YOUR TASK:
Could you repeat the rows below with "computer-use agent" renamed to "desktop agent" everywhere and everything else left as it is?

INFORMATION PROVIDED:

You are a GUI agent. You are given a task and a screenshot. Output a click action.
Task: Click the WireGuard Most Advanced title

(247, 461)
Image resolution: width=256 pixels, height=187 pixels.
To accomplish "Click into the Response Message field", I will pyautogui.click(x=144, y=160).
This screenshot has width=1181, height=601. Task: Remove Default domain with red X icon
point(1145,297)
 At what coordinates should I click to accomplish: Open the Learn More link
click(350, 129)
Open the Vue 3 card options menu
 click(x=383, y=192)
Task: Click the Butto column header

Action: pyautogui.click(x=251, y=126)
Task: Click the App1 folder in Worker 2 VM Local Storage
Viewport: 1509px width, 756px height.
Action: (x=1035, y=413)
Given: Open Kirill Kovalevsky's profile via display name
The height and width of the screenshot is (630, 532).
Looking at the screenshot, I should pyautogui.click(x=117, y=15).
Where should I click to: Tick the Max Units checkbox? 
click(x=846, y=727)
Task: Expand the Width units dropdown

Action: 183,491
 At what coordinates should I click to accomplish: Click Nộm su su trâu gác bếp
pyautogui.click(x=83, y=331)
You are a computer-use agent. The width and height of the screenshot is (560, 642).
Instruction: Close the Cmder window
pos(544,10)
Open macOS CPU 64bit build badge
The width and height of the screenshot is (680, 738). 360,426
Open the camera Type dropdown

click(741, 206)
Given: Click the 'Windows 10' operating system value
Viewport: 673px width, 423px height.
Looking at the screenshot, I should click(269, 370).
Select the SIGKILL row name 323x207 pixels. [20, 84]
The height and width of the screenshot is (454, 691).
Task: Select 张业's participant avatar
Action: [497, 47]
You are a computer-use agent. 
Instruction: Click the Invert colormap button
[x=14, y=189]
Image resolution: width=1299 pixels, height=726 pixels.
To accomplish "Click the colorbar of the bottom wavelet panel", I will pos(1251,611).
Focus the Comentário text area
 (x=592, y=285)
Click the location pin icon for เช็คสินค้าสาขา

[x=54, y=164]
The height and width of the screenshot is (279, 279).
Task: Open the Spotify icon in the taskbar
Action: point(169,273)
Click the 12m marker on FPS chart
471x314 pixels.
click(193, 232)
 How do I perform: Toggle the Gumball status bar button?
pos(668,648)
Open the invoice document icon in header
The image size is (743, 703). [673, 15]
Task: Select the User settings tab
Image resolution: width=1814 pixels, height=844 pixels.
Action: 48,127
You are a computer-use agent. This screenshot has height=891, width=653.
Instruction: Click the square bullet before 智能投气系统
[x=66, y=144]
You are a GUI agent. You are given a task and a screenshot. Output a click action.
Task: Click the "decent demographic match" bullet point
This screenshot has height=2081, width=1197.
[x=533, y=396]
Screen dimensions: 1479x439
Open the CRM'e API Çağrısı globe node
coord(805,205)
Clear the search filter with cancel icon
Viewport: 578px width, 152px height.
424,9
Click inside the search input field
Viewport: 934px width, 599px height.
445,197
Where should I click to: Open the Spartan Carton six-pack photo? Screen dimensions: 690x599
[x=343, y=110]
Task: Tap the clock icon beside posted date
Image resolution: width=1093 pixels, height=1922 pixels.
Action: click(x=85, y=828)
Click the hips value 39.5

TASK ANSWER:
You are a GUI agent. You are given a task and a screenshot. Output a click action.
Task: Click the WireGuard Most Advanced title

(247, 461)
Image resolution: width=256 pixels, height=187 pixels.
To accomplish "Click into the Response Message field", I will pyautogui.click(x=144, y=160).
This screenshot has width=1181, height=601. Task: Remove Default domain with red X icon
point(1145,297)
 At what coordinates should I click to accomplish: Open the Learn More link
click(350, 129)
Open the Vue 3 card options menu
 click(x=383, y=192)
Task: Click the Butto column header

Action: pyautogui.click(x=251, y=126)
Task: Click the App1 folder in Worker 2 VM Local Storage
Viewport: 1509px width, 756px height.
Action: (x=1035, y=413)
Given: Open Kirill Kovalevsky's profile via display name
The height and width of the screenshot is (630, 532).
Looking at the screenshot, I should pyautogui.click(x=117, y=15).
Where should I click to: Tick the Max Units checkbox? 
click(x=846, y=727)
Task: Expand the Width units dropdown

Action: 183,491
 At what coordinates should I click to accomplish: Click Nộm su su trâu gác bếp
pyautogui.click(x=83, y=331)
You are a desktop agent. The width and height of the screenshot is (560, 642).
Instruction: Close the Cmder window
pos(544,10)
Open macOS CPU 64bit build badge
The width and height of the screenshot is (680, 738). 360,426
Open the camera Type dropdown

click(741, 206)
Given: Click the 'Windows 10' operating system value
Viewport: 673px width, 423px height.
Looking at the screenshot, I should click(269, 370).
Select the SIGKILL row name 323x207 pixels. [20, 84]
The height and width of the screenshot is (454, 691).
Task: Select 张业's participant avatar
Action: [497, 47]
You are a desktop agent. 
Instruction: Click the Invert colormap button
[x=14, y=189]
Image resolution: width=1299 pixels, height=726 pixels.
To accomplish "Click the colorbar of the bottom wavelet panel", I will pos(1251,611).
Focus the Comentário text area
 (x=592, y=285)
Click the location pin icon for เช็คสินค้าสาขา

[x=54, y=164]
The height and width of the screenshot is (279, 279).
Task: Open the Spotify icon in the taskbar
Action: point(169,273)
Click the 12m marker on FPS chart
471x314 pixels.
click(193, 232)
 How do I perform: Toggle the Gumball status bar button?
pos(668,648)
Open the invoice document icon in header
The image size is (743, 703). [673, 15]
Task: Select the User settings tab
Image resolution: width=1814 pixels, height=844 pixels.
Action: 48,127
You are a desktop agent. This screenshot has height=891, width=653.
Instruction: Click the square bullet before 智能投气系统
[x=66, y=144]
You are a GUI agent. You are given a task and a screenshot. Output a click action.
Task: Click the "decent demographic match" bullet point
This screenshot has height=2081, width=1197.
[x=533, y=396]
Screen dimensions: 1479x439
Open the CRM'e API Çağrısı globe node
coord(805,205)
Clear the search filter with cancel icon
Viewport: 578px width, 152px height.
424,9
Click inside the search input field
Viewport: 934px width, 599px height.
445,197
Where should I click to: Open the Spartan Carton six-pack photo? Screen dimensions: 690x599
[x=343, y=110]
Task: Tap the clock icon beside posted date
Image resolution: width=1093 pixels, height=1922 pixels.
Action: click(x=85, y=828)
Click the hips value 39.5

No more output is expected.